All of lore.kernel.org
 help / color / mirror / Atom feed
From: "Williams, Dan J" <dan.j.williams@intel.com>
To: "toshi.kani@hp.com" <toshi.kani@hp.com>
Cc: "linux-kernel@vger.kernel.org" <linux-kernel@vger.kernel.org>,
	"mingo@kernel.org" <mingo@kernel.org>, "hch@lst.de" <hch@lst.de>,
	"axboe@kernel.dk" <axboe@kernel.dk>,
	"linux-nvdimm@lists.01.org" <linux-nvdimm@lists.01.org>,
	"linux-fsdevel@vger.kernel.org" <linux-fsdevel@vger.kernel.org>,
	"linux-acpi@vger.kernel.org" <linux-acpi@vger.kernel.org>,
	"boaz@plexistor.com" <boaz@plexistor.com>
Subject: Re: [PATCH v2 15/17] libnvdimm: Set numa_node to NVDIMM devices
Date: Thu, 25 Jun 2015 18:34:47 +0000	[thread overview]
Message-ID: <1435257283.13411.4.camel@intel.com> (raw)
In-Reply-To: <1435254317.11808.327.camel@misato.fc.hp.com>

On Thu, 2015-06-25 at 11:45 -0600, Toshi Kani wrote:
> On Thu, 2015-06-25 at 05:37 -0400, Dan Williams wrote:
> > From: Toshi Kani <toshi.kani@hp.com>
> > 
> > ACPI NFIT table has System Physical Address Range Structure entries that
> > describe a proximity ID of each range when ACPI_NFIT_PROXIMITY_VALID is
> > set in the flags.
> > 
> > Change acpi_nfit_register_region() to map a proximity ID to its node ID,
> > and set it to a new numa_node field of nd_region_desc, which is then
> > conveyed to the nd_region device.
> > 
> > The device core arranges for btt and namespace devices to inherit their
> > node from their parent region.
> > 
> > Signed-off-by: Toshi Kani <toshi.kani@hp.com>
> > [djbw: move set_dev_node() from region 'probe' to 'create']
> 
> Sorry, I failed to mention other issue, which led me call set_dev_node()
> in probe.  nd_async_device_register() calls device_add(), which does:
> 
>         /* use parent numa_node */
>         if (parent)
>                 set_dev_node(dev, dev_to_node(parent));
> 
> and overwrites numa_node to -1.  Since region's parent is ndbusN, we
> cannot set numa_node to the parent.  So, I had to set it in probe. 

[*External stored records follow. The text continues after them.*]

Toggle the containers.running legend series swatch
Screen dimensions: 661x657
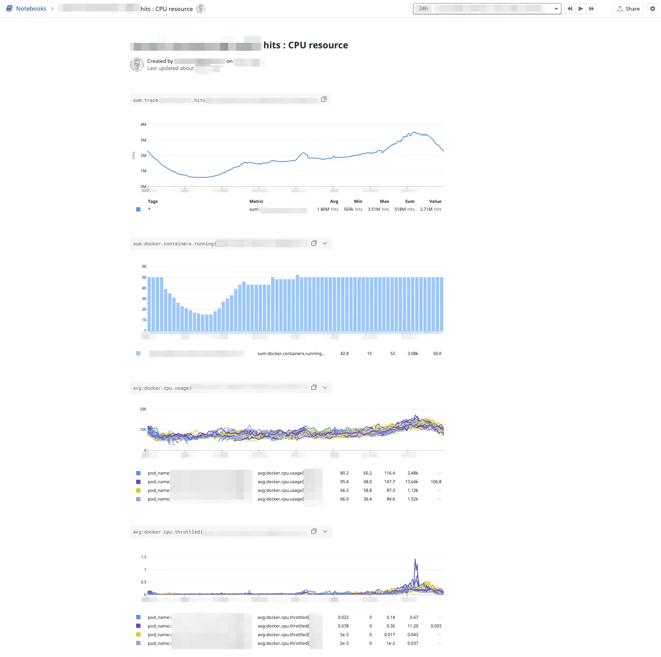click(138, 353)
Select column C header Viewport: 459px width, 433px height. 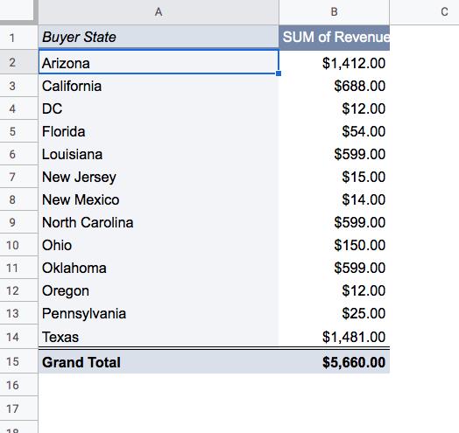(425, 12)
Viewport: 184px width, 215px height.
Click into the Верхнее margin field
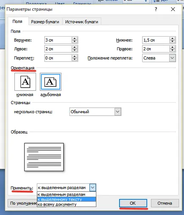[58, 40]
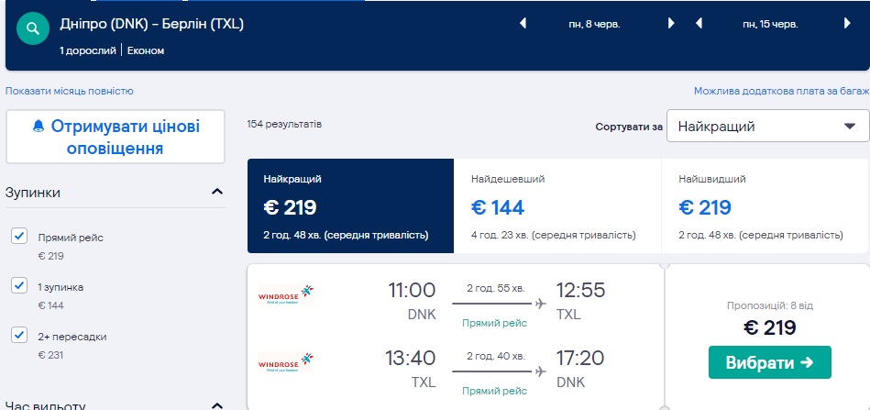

In general, I still don't like leaving it up to ->probe() which is
within its rights to fail and not set the node.  How about the following
that moves it to the bus uevent code?  Should get triggered before probe
so the numa_node is valid before userspace is ever notified about the
device.

device_add() does:

        kobject_uevent(&dev->kobj, KOBJ_ADD);
        bus_probe_device(dev);

...so I think we're good, agree?  I also added a missing init of
ndr_desc.numa_node in arch/x86/kernel/pmem.c, see below.

8<-----
Subject: libnvdimm: Set numa_node to NVDIMM devices

From: Toshi Kani <toshi.kani@hp.com>

ACPI NFIT table has System Physical Address Range Structure entries that
describe a proximity ID of each range when ACPI_NFIT_PROXIMITY_VALID is
set in the flags.

Change acpi_nfit_register_region() to map a proximity ID to its node ID,
and set it to a new numa_node field of nd_region_desc, which is then
conveyed to the nd_region device.

The device core arranges for btt and namespace devices to inherit their
node from their parent region.

Signed-off-by: Toshi Kani <toshi.kani@hp.com>
[djbw: move set_dev_node() from region.c to bus.c]
Signed-off-by: Dan Williams <dan.j.williams@intel.com>
---
 arch/x86/kernel/pmem.c       |    1 +
 drivers/acpi/nfit.c          |    6 ++++++
 drivers/nvdimm/bus.c         |    6 ++++++
 drivers/nvdimm/nd.h          |    2 +-
 drivers/nvdimm/region_devs.c |    1 +
 include/linux/libnvdimm.h    |    1 +
 6 files changed, 16 insertions(+), 1 deletion(-)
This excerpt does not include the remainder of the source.